Kikuchi Yoshikazu, Kenjo Masamutsu, Yoshida Eriko, Takahashi Saburo, Murakami Daisuke, Yamaguchi Yumi, Adachi Kazuo, Sawatsubashi Motohiro, Taura Masahiko, Nakagawa Takashi, Umezaki Toshiro
Department of Otorhinolaryngology, Graduate School of Medical Sciences, Kyushu University, Fukuoka, Japan.
Department of Special Needs Education, University of Teacher Education Fukuoka, Fukuoka, Japan.
Pediatr Int. 2023 Jan-Dec;65(1):e15622. doi: 10.1111/ped.15622.
Stuttering is a childhood-onset fluency disorder. Part of the counseling for middle and high school students with persistent stuttering is related to school refusal. Anxiety disorders are known to contribute to school refusal. However, it is not known whether social anxiety disorder (SAD) is a factor in school refusal among adolescents who stutter.
In our first study, we examined the relationship between school refusal and SAD in 84 middle and high school students who stutter; 26% of the 84 students were in the school refusal group and the remaining 74% were in the school attendance group. The second study examined whether SAD was associated with 10 factors related to speech and stuttering frequency using the Japanese version of the Liebowitz Social Anxiety Scale for Children and Adolescents to determine the presence of SAD. Of the 84 students in the first study, 40 participated in the second study.
The school refusal group of adolescents who stutter had significantly higher rates of SAD than the school attendance group. Fifty percent of adolescents who stutter met the criteria for SAD. Moreover, adolescents who stutter with SAD had significantly higher scores on the items "When speaking in public, do you experience tremors in your limbs?" and "After you stutter, do you have negative thoughts about yourself?" than the adolescents who stutter without SAD.

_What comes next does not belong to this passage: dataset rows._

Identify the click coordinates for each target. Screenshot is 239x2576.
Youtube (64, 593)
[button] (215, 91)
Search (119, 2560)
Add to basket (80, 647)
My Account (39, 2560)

When examining adolescents who stutter, checking for comorbid SAD may lead to better support. Moreover, noticing their repetitive negative thinking, nervousness, and trembling during speech may help to resolve SAD.
口吃是一种起病于儿童期的流畅性障碍。对患有持续性口吃的中学生和高中生进行的部分咨询与学校拒学有关。已知焦虑症会导致学校拒学。然而,社交焦虑障碍(SAD)是否是口吃青少年学校拒学的一个因素尚不清楚。
在我们的第一项研究中,我们调查了84名口吃的中学生和高中生中学校拒学与社交焦虑障碍之间的关系;84名学生中有26%属于学校拒学组,其余74%属于正常上学组。第二项研究使用日本版的儿童和青少年莱博维茨社交焦虑量表,调查社交焦虑障碍是否与10个与言语和口吃频率相关的因素有关,以确定是否存在社交焦虑障碍。第一项研究中的84名学生中有40名参与了第二项研究。
口吃青少年的学校拒学组中社交焦虑障碍的发生率明显高于正常上学组。50%的口吃青少年符合社交焦虑障碍的标准。此外,患有社交焦虑障碍的口吃青少年在“当众讲话时,你是否感到四肢颤抖?”和“口吃后,你是否对自己有负面想法?”这两个项目上的得分明显高于没有社交焦虑障碍的口吃青少年。
在检查口吃青少年时,检查是否合并社交焦虑障碍可能会带来更好的支持。此外,注意到他们在说话时反复出现的消极思维、紧张和颤抖可能有助于解决社交焦虑障碍。